* Start EXTRACT PROVIDED *
You also either need an official Chrome build or use the --disable-in-process-stack-traces switch (see the previous question).

Build Questions

Should we be building with "-g", "-ggdb", or "-ggdb2"?

Use "-g". We used to build with "-ggdb" just to be more explicit about what cros_generate_breakpad_symbols expects; however, WebKit currently relies on it being "-g" if we want to remove its debug symbols. davidjames@ did the work to figure out that "-g" and "-ggdb" are the same for the GNU compiler we're currently using, so he could switch Chrome to building with "-g". To be consistent, we might as well build everything with "-g". As of 11/10/2011 no other packages had been modified to use the new option yet, but this is the direction we'd like to go in.

Reference: https://gerrit.chromium.org/gerrit/11462

Technical Details

Can my program catch SIGSEGV without screwing up crash_reporter?

Note: This discussion focuses on SIGSEGV, but it applies to all signals that the kernel creates coredumps for (e.g. SIGQUIT, SIGILL, SIGABRT, etc...).

Yes. Normally, if you don't catch SIGSEGV, the kernel will default to spawning crash_reporter for the crash. If you catch SIGSEGV, then what happens depends on how the segfault was sent and how you handle it. If the signal was sent to your process by someone (e.g. using the kill command) then, after your signal handler runs, your program will continue where it left off. If the segfault was caused by something like an actual bad memory access (e.g. "*(char *)0x0 = 1") then, after your signal handler runs, the signal could simply be sent again (assuming your signal handler didn't change the runtime environment so as to "fix" the source of the segfault). Chances are you don't want to just return normally from your signal handler, though; in the second scenario you could easily end up with an infinite loop.
* End EXTRACT PROVIDED *
* Start SUPPLIED INFORMATION *
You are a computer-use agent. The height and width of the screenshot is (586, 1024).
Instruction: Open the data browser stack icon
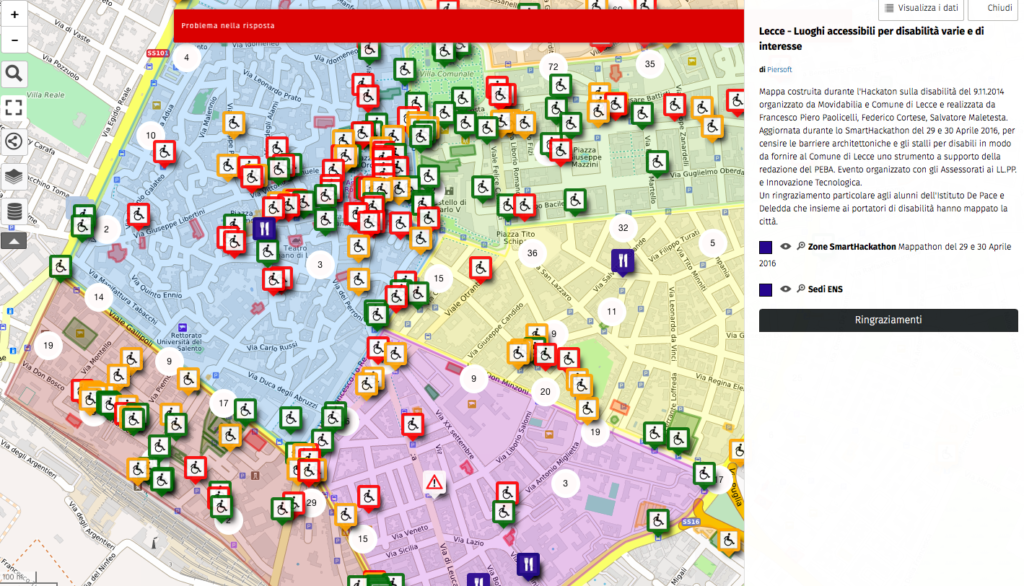pyautogui.click(x=14, y=211)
* End SUPPLIED INFORMATION *
### TASKS TO PERFORM
a) Answer these about the build and crash-reporting excerpt, one answer per line:
(i) Which compiler flag should be used?
(ii) As of what date had no other packages been modified to use the new option?
(iii) When someone sends the signal to your process, for example with the kill command, what happens after your signal handler runs?
b) Which signals are named in the build and crash-reporting excerpt? List every one.
c) In the build and crash-reporting excerpt, transcribe everything from "You also either" down to "like to go in.".

### RESPONSES PER TASK
a)
(i) "-g"
(ii) 11/10/2011
(iii) Your program continues where it left off.

b) SIGSEGV, SIGQUIT, SIGILL, SIGABRT

c)
You also either need an official Chrome build or use the --disable-in-process-stack-traces switch (see the previous question).

Build Questions

Should we be building with "-g", "-ggdb", or "-ggdb2"?

Use "-g". We used to build with "-ggdb" just to be more explicit about what cros_generate_breakpad_symbols expects; however, WebKit currently relies on it being "-g" if we want to remove its debug symbols. davidjames@ did the work to figure out that "-g" and "-ggdb" are the same for the GNU compiler we're currently using, so he could switch Chrome to building with "-g". To be consistent, we might as well build everything with "-g". As of 11/10/2011 no other packages had been modified to use the new option yet, but this is the direction we'd like to go in.